Taking the line that contains "Task: Cancel the" as the start and the last line of the data as the end, repeat exactly every line in that span, but no pictures.

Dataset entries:
════

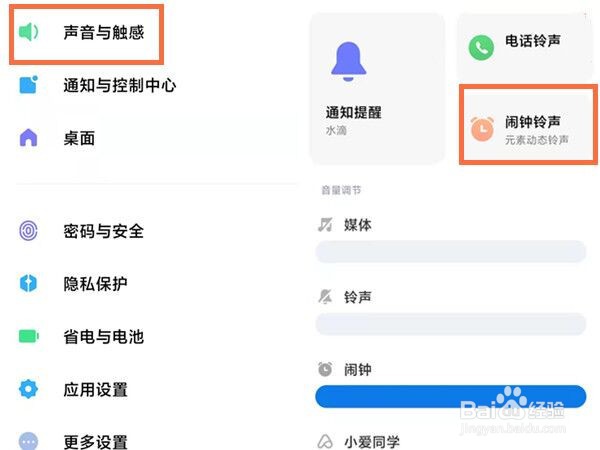The image size is (600, 450).
Task: Open the 电话铃声 card
Action: coord(525,47)
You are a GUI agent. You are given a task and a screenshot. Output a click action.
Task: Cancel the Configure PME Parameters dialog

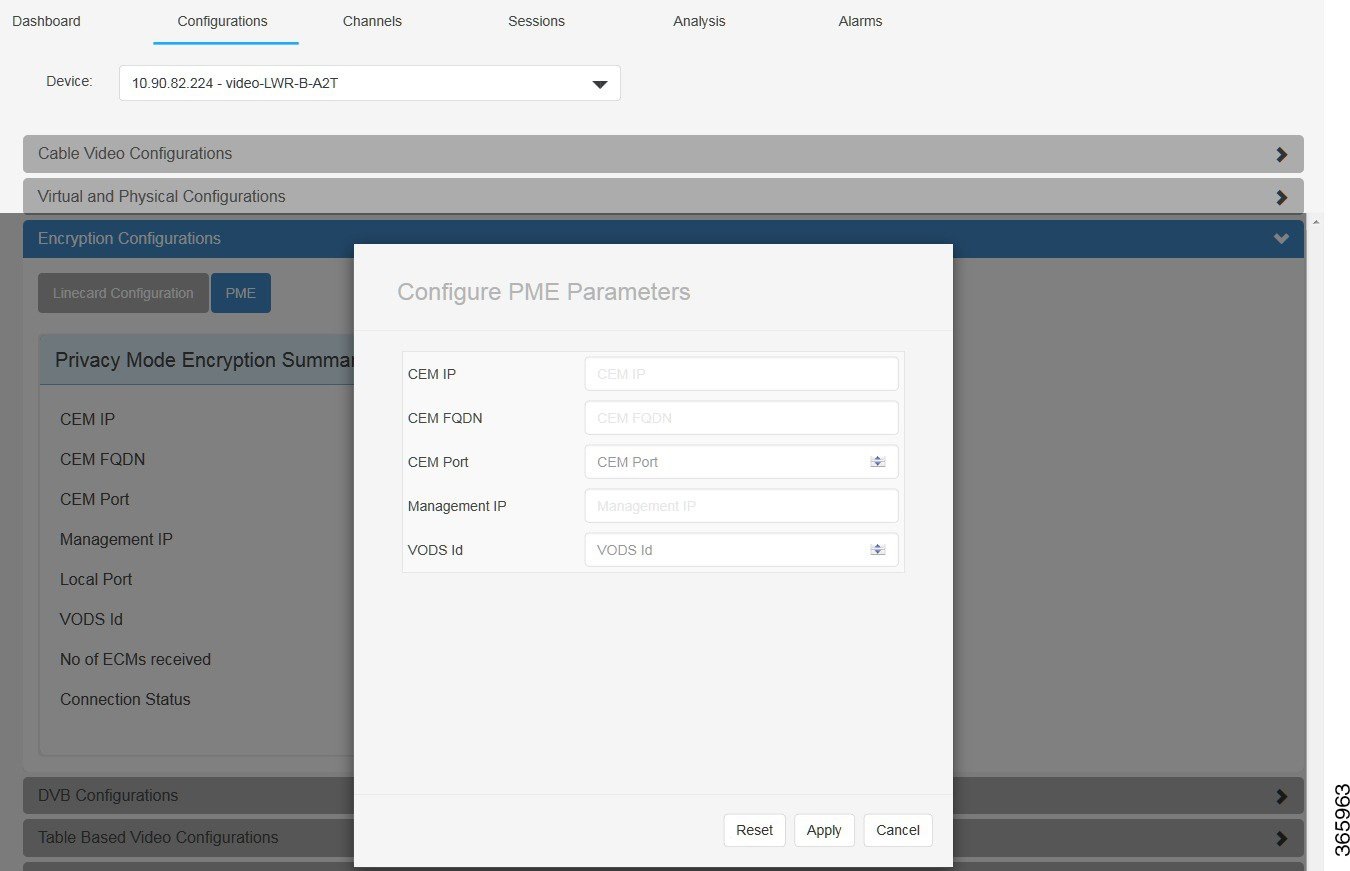pyautogui.click(x=897, y=830)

════

OUTPUT BELOW:
Task: Cancel the Configure PME Parameters dialog

pyautogui.click(x=897, y=830)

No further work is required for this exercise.